There are many employer partners that I know personally here, and I hope that you will join this pilot programme for us to enable your businesses and equally important, with the whole of NTUC, to help meet the aspirations of young PMEs to get them overseas and have different work experiences other than in Singapore.
So, you can see that in this MOU, while it is just a few signatures by our brothers and sisters, our ambitions remain to serve the larger workforce and the needs of the workforce that have experience a COVID-19 crisis. But now having some levels of capacity to look at the future needs of workers in tandem with employers’ needs. It's only through this interest-driven convergence between employers and NTUC that we can see a sustainable way to really make the ecosystem flourish.

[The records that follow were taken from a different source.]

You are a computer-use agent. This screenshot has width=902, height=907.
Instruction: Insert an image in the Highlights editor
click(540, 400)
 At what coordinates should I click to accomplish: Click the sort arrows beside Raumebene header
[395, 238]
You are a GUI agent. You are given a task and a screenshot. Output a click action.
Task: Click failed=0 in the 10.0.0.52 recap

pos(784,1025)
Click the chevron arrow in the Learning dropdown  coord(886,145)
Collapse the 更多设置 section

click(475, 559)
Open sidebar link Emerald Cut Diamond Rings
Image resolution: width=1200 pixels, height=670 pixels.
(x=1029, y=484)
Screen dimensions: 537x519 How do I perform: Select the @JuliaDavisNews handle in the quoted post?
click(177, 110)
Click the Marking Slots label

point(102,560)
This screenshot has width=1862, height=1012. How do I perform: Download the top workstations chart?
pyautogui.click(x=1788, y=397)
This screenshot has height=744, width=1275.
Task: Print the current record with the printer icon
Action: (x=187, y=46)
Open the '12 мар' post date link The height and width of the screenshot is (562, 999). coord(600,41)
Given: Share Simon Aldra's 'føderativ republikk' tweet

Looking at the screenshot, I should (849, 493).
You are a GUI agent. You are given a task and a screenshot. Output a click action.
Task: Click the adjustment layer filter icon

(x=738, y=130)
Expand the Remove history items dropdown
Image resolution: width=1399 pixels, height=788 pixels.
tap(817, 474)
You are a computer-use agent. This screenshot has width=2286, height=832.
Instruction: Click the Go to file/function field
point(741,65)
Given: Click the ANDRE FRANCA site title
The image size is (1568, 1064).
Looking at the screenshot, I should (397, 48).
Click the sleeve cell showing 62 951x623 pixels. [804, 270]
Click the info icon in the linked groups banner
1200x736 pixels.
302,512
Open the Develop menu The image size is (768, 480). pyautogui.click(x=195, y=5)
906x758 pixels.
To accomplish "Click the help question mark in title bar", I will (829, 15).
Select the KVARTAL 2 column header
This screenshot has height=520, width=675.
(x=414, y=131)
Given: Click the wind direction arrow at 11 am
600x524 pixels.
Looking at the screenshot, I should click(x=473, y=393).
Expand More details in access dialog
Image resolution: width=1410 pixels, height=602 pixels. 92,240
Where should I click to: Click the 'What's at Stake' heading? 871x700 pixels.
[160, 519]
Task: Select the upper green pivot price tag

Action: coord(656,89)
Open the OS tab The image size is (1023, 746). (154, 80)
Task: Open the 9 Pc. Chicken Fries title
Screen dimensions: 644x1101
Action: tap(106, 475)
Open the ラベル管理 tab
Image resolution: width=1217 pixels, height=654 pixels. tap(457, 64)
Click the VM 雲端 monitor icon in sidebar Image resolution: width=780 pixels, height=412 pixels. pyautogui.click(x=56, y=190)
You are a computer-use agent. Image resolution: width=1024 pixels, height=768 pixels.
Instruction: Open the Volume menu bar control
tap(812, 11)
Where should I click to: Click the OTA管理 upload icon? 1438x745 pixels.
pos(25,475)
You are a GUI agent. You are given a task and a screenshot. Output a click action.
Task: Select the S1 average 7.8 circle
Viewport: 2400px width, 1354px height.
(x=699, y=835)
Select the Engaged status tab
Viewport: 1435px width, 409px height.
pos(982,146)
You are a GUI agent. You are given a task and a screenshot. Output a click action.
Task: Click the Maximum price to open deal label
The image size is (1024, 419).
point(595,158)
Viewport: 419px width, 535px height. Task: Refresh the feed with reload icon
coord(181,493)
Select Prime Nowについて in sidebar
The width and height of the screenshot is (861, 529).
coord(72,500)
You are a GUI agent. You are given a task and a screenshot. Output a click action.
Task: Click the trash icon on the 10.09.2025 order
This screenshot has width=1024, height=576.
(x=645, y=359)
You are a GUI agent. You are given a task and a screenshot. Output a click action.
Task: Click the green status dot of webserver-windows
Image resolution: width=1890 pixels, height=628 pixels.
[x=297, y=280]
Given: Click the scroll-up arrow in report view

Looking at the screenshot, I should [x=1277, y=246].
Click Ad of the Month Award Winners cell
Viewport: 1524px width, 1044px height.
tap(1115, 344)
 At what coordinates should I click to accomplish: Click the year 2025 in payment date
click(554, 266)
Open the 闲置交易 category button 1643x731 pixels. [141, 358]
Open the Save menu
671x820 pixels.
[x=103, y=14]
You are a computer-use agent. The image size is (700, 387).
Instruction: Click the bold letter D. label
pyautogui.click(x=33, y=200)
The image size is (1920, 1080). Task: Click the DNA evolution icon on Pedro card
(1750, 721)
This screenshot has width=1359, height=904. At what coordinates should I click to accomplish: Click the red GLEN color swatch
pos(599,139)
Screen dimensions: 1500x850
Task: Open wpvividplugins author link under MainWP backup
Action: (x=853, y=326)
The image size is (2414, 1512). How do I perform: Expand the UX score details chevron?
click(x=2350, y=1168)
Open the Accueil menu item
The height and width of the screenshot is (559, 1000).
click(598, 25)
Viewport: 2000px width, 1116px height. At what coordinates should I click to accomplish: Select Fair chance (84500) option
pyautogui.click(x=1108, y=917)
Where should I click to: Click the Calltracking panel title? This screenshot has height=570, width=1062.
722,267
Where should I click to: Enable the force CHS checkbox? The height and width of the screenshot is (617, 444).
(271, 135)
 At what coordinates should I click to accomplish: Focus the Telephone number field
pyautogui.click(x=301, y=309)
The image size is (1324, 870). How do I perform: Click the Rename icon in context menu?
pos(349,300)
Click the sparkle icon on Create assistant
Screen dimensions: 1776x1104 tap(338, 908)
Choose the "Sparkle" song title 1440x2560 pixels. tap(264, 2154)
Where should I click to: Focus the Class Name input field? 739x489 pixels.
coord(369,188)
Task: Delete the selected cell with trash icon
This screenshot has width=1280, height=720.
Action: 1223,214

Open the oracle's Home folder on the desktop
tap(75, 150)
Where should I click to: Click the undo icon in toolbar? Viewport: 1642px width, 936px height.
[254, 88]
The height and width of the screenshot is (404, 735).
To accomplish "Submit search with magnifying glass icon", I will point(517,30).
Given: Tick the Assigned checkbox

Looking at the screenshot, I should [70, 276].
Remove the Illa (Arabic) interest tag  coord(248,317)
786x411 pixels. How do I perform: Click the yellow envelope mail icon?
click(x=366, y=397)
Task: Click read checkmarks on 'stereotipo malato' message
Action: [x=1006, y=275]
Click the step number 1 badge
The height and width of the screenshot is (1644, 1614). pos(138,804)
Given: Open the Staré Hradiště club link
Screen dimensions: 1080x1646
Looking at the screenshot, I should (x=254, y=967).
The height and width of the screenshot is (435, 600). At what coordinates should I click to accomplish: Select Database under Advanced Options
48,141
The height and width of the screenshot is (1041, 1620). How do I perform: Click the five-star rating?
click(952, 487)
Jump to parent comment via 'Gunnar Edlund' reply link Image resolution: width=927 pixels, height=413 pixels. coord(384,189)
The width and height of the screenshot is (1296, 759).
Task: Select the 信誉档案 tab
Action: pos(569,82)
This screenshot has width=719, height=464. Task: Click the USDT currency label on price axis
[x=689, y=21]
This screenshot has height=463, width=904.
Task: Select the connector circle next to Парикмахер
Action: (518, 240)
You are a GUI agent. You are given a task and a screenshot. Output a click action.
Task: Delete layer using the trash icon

So, as I speak mostly to the employers here today, I hope that through the NTUC CTC Grant, through the SNEF Productivity Solutions Grant, you will have the assurance and tools for business transformation. Importantly, together with the expertise we bring on the table to help with business transformation, I hope that you will also partner NTUC’s ecosystem to redesign jobs, upskill the workers so that you can really realise the possibilities amidst all the different challenges.
On the one hand, indeed, these are challenges. On the other hand, through our #EverWorkerMatters Conversations and Forward Singapore conversations, many Singaporeans have also identified opportunities for us to seize. But for us to do so, let us pull together the partnerships with employers and workers, and even as common Singaporeans, to leverage all the foundational strengths that Singapore brings, to control the things we can control and deal with all the different challenges that the world is facing. And that will give us the best possibilities of better livelihoods and lives in Singapore. So, for those of you that have not participated in the #EveryWorkerMatters Conversations, I do urge you to join us to look at all the different challenges, aspirations, and potential solutions that we can put together in the next 12 months something to submit, to chart the way forward for a better Singapore.
NTUC and SNEF are happy to be signing this MOU as a step towards building tripartism forwards so that we can continue with our economic model of collaborative engagement between workers, unions and employers to foster this important economic aspect for Singaporeans and Singapore.
I look forward to engaging all the different employers amongst us and turning this MOU into a robust, not only framework, but robust ecosystem, to better businesses and to serve workers of all different categories better in the future.
I look forward to working with all of you. Thank you very much.